___ Texto para leitura ___

Cada MCC pode ser formada por professores de áreas específicas, que possuem formação e problemas pedagógicos comuns; estratégias compartilhadas de avaliação, de solução de problemas, socialização entre pares e histórias de vida semelhantes. Há a possibilidade de incluir, em tais grupos, professores de outras escolas e instituições (especialmente pesquisadores e alunos de pós-graduação em trabalho de tese) com interesses comuns. Além de professores, seria interessante a formação de MCCs de especialistas (administradores, supervisores, pessoal técnico).

A formação de grupos de interesse pode ser um elemento significativo para a assimilação da Informática pela escola, devido ao potencial para socialização de problemas, de soluções e de novos conhecimentos específicos da área, pelo registro e troca de informações que afetem o cotidiano do grupo, dentro e fora da escola. Tem a vantagem do suporte social, algo fundamental em qualquer grupo, como também de metodologias, linguagens de comunicação e perspectivas que muitas vezes são restritas ao seus membros (cito o exemplo dos professores de matemática). Os participantes poderão comunicar-se (pelo menos em parte, quando houver infra-estrutura suficiente) através do computador, tirando máximo proveito das características do instrumento, especialmente pela possibilidade de atividade virtual simultânea com alguns ou todos os componentes da MCC. Em tais situações, embora haja redução de alguns aspectos do diálogo face a face, é ampliada a presença virtual de todos (ou de parte dos membros do grupo, a critério do “emissor”), uma vez que o conteúdo colocado na rede é depositado automaticamente na caixa postal eletrônica de todos (ou de endereços selecionados), podendo ser lido e relido, transformado, impresso, redistribuído, etc.

___ Dados extraídos ___

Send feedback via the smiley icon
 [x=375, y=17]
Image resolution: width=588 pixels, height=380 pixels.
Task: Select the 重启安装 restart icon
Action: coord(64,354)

___

** Objetivo A **
Responda, com base no texto sobre as MCCs:
(i) Além de professores, de quem seria interessante formar MCCs?
(ii) Que exemplo o texto cita de membros com metodologias e perspectivas muitas vezes restritas a eles?
(iii) Onde é depositado automaticamente o conteúdo colocado na rede?
** Objetivo B **
Por favor, transcreva do texto sobre as MCCs o trecho que se abre com as palavras que contêm "Cada MCC pode" e se fecha com "supervisores, pessoal técnico).".

** Resposta completa A **
(i) De especialistas: administradores, supervisores e pessoal técnico.
(ii) Os professores de matemática.
(iii) Na caixa postal eletrônica de todos (ou de endereços selecionados).

** Resposta completa B **
Cada MCC pode ser formada por professores de áreas específicas, que possuem formação e problemas pedagógicos comuns; estratégias compartilhadas de avaliação, de solução de problemas, socialização entre pares e histórias de vida semelhantes. Há a possibilidade de incluir, em tais grupos, professores de outras escolas e instituições (especialmente pesquisadores e alunos de pós-graduação em trabalho de tese) com interesses comuns. Além de professores, seria interessante a formação de MCCs de especialistas (administradores, supervisores, pessoal técnico).